The purpose of this paper was to examine relationship
between unit social support and psychological distress (Anxiety
and Depression), determine whether combat exposure and selfefficacy
would predict anxiety and depression and to determine
whether unit social support would moderate the relationship
between combat exposure, self-efficacy and psychological distress
among Nigerian military returnees from Boko-Haram insurgency
in the North-east. From the associations found between unit social
support and the dimensions of psychological distress, result of a
multiple correlation revealed a significant negative relationship
between unit social support and the two dimensions of anxiety
and depression. Conversely, there was a significant negative
relationship between unit social support and self-efficacy in this
study. The findings from this study provided empirical evidence that
increased availability of emotional and instrumental support from
military leaders and colleagues to traumatized combatants during
deployment can increase their ability to manage combat events and
decrease vulnerability to Anxiety and depression. This suggests
that providing relevant support to military personnel while in
theatre may lead to a consequent reduction in their experience of
psychological distress.
In addition, combat exposure predicted all the dimensions of
psychological distress. This implies that exposure to combat events
has the potential to affect both anxiety and depressive symptoms in
military veterans. This finding is in line with Seal, et al, which found
that out of 21% American veterans diagnosed with PTSD,17.4%
had a full diagnosis of depression. However, self-efficacy was
negatively related to anxiety but did not predict neither anxiety nor
depression in the repression model. This imply that though poor
self-efficacy may increase anxiety, it has less strength to predict
any of the dimensions of distress in this population.

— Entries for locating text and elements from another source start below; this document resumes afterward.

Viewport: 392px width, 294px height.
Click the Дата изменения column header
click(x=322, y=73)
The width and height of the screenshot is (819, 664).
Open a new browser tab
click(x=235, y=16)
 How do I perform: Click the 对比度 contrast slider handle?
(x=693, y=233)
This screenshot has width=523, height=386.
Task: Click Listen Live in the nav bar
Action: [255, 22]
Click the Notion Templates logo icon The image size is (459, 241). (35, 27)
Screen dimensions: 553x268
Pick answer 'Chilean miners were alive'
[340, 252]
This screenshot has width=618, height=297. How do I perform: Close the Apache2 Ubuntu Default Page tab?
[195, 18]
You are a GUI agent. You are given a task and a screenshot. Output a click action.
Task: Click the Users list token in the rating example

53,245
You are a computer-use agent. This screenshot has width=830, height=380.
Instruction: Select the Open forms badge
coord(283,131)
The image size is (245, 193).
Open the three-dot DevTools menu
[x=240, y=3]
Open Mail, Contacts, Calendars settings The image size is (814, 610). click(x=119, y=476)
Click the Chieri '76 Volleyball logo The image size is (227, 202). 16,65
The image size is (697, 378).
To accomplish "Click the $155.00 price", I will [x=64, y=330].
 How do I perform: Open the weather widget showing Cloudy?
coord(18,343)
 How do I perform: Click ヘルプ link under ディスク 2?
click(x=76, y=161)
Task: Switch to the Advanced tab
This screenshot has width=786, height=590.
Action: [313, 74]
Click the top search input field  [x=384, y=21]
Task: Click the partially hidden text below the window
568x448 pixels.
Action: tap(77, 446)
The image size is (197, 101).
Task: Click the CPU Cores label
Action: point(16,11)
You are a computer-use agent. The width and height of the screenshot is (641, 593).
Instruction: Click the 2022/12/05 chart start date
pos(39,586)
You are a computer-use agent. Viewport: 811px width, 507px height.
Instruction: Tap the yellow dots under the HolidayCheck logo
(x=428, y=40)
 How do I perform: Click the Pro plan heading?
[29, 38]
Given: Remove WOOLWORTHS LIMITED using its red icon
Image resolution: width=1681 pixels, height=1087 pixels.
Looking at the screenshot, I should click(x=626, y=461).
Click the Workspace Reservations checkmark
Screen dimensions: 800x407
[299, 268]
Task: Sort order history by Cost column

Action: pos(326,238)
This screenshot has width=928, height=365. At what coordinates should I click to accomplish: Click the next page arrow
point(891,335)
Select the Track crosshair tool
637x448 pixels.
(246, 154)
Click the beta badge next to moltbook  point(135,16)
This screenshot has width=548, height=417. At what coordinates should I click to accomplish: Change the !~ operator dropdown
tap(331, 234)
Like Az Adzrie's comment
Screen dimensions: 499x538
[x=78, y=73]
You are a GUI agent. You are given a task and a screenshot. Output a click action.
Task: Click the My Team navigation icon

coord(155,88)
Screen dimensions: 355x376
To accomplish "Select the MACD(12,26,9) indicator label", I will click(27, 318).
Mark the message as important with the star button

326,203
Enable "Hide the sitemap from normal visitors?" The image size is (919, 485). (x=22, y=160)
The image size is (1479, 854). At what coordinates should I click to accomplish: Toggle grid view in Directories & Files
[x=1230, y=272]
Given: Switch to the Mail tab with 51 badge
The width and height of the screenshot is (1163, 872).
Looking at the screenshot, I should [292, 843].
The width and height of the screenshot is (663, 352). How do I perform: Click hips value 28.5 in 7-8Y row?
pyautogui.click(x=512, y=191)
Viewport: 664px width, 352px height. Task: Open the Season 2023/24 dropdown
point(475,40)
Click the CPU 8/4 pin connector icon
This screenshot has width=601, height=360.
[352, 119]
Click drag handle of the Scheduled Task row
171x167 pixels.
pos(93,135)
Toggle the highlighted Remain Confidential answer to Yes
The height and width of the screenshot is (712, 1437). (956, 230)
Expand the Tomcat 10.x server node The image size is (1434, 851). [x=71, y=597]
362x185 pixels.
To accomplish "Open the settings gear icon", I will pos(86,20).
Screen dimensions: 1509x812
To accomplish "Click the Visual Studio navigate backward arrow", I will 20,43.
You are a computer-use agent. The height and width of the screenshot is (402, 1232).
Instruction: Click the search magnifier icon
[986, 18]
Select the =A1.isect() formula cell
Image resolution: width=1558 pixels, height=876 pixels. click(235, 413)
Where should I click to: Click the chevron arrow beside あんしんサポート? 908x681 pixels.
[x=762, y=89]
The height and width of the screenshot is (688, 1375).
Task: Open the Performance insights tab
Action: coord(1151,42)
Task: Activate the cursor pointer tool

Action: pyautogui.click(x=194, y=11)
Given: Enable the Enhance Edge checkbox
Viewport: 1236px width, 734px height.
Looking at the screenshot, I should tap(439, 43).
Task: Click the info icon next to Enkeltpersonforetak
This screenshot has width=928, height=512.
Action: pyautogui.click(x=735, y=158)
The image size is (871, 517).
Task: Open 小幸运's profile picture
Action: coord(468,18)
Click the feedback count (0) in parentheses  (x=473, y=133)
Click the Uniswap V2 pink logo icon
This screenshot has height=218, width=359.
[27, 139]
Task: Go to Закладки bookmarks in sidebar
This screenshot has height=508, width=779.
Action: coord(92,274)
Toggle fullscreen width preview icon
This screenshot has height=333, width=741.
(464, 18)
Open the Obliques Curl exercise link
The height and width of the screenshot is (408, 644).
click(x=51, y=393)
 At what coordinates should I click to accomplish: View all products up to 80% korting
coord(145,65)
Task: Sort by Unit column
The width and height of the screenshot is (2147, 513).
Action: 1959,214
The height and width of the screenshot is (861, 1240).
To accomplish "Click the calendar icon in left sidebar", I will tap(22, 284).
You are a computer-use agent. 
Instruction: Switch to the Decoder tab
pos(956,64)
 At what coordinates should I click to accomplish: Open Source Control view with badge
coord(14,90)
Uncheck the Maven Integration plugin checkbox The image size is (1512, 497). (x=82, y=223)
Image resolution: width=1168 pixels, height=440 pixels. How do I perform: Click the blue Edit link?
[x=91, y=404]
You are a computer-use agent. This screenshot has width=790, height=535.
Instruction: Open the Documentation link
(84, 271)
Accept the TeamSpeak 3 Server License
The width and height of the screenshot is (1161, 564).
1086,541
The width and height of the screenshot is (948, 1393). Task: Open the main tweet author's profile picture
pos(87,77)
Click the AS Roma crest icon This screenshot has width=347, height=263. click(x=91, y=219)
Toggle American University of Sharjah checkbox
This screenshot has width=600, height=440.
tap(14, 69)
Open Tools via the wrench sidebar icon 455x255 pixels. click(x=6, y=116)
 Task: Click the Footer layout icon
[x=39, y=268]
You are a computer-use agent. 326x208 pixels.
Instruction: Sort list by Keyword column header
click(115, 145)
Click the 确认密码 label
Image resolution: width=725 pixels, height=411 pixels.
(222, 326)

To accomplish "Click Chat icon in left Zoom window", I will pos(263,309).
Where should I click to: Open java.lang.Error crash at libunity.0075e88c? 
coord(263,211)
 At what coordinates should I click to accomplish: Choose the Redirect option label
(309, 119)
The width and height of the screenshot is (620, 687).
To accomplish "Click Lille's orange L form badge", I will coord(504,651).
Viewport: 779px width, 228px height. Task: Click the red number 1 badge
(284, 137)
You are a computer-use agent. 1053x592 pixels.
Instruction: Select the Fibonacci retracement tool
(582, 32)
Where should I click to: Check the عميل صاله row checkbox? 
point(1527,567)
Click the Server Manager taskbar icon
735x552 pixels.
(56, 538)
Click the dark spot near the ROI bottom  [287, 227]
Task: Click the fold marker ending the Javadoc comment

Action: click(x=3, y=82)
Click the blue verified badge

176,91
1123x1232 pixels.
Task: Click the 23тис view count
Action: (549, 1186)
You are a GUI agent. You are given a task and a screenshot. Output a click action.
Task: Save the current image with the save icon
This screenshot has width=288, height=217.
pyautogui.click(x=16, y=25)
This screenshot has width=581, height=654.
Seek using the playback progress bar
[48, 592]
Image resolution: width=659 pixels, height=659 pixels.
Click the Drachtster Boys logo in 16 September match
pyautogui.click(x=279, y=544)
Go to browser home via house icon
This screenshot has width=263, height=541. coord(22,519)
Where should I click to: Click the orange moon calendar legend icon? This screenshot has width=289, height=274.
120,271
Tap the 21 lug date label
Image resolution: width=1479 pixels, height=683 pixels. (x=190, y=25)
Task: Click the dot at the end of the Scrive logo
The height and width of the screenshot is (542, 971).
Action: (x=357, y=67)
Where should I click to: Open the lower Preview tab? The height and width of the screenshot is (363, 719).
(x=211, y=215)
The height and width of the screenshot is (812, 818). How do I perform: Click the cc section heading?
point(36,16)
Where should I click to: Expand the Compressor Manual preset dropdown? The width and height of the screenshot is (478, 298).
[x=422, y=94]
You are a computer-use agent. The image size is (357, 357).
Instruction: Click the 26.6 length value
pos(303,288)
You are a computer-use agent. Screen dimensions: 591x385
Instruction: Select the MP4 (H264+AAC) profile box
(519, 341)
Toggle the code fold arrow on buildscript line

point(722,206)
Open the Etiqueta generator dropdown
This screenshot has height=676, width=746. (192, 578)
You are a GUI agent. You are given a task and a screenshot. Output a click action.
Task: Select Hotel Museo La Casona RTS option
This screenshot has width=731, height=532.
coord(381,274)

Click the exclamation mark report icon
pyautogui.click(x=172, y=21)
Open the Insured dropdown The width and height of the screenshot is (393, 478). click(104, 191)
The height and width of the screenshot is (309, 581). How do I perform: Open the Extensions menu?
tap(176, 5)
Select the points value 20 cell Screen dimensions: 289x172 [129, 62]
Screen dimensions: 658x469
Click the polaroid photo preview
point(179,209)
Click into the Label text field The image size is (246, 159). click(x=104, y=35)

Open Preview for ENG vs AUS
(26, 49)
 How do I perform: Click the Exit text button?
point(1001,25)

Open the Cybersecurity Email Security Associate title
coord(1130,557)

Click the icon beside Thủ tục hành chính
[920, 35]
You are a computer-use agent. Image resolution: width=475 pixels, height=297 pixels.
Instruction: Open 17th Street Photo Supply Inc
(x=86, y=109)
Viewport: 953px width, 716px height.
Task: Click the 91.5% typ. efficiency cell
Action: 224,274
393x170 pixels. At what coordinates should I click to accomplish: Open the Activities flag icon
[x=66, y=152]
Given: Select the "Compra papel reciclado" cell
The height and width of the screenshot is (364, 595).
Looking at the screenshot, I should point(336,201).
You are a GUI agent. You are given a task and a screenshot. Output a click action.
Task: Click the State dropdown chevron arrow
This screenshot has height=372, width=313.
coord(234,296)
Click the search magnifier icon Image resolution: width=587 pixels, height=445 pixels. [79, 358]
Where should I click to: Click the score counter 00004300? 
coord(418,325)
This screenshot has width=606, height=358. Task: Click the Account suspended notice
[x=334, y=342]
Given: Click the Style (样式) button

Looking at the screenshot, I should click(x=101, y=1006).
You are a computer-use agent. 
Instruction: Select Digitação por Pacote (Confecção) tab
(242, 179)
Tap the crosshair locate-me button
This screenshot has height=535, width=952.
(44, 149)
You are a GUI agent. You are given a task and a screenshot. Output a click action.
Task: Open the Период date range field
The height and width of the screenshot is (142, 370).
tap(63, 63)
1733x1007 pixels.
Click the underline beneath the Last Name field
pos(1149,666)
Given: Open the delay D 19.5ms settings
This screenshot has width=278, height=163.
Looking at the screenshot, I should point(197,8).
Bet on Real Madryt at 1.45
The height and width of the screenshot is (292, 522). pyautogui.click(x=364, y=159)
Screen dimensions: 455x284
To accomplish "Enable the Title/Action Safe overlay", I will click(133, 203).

Unit social
support was also found to moderate the negative effects of combat
on anxiety among the personnel. Though exposure to high combat
events was found to negatively impact anxiety, high availability
of support from colleagues and military leaders attenuated this
impact. Thus, despite the high stress orchestrated by the exposure,
individuals who received high support at combat appeared to
remain calm and unaffected behaviorally or emotionally and tended
to report lower symptoms of anxiety. In all, these findings may
support the findings of Polusyet MA, et al. [22] which found that
American military veteran with low unit social support reported
high posttraumatic stress disorder (PTSD). Similarly, unit social
support also moderated the effect self-efficacy on anxiety such that
at low level of unit support, self-efficacy was inversely related to
manifestation of anxiety problem. This implies that when there is
lack or low availability of support to military veteran during combat,
it will it will increase their vulnerability to anxiety. The findings
enjoys support from Karney BR, et al. [15] who found that social
support has significant role in performance and mental health. This
paper therefore concludes that combat exposure can affect both
anxiety and depression and that unit social support can help reduce
the negative impact of combat and self-efficacy on manifestation
of psychological distress among military personnel in Nigeria.
Therefore, military authorities should provide sufficient support
particularly during combat to boost solders’ confidence and reduce
the deleterious effects of these risk factors on anxiety level of their
personnel so as to enhance their effective performance.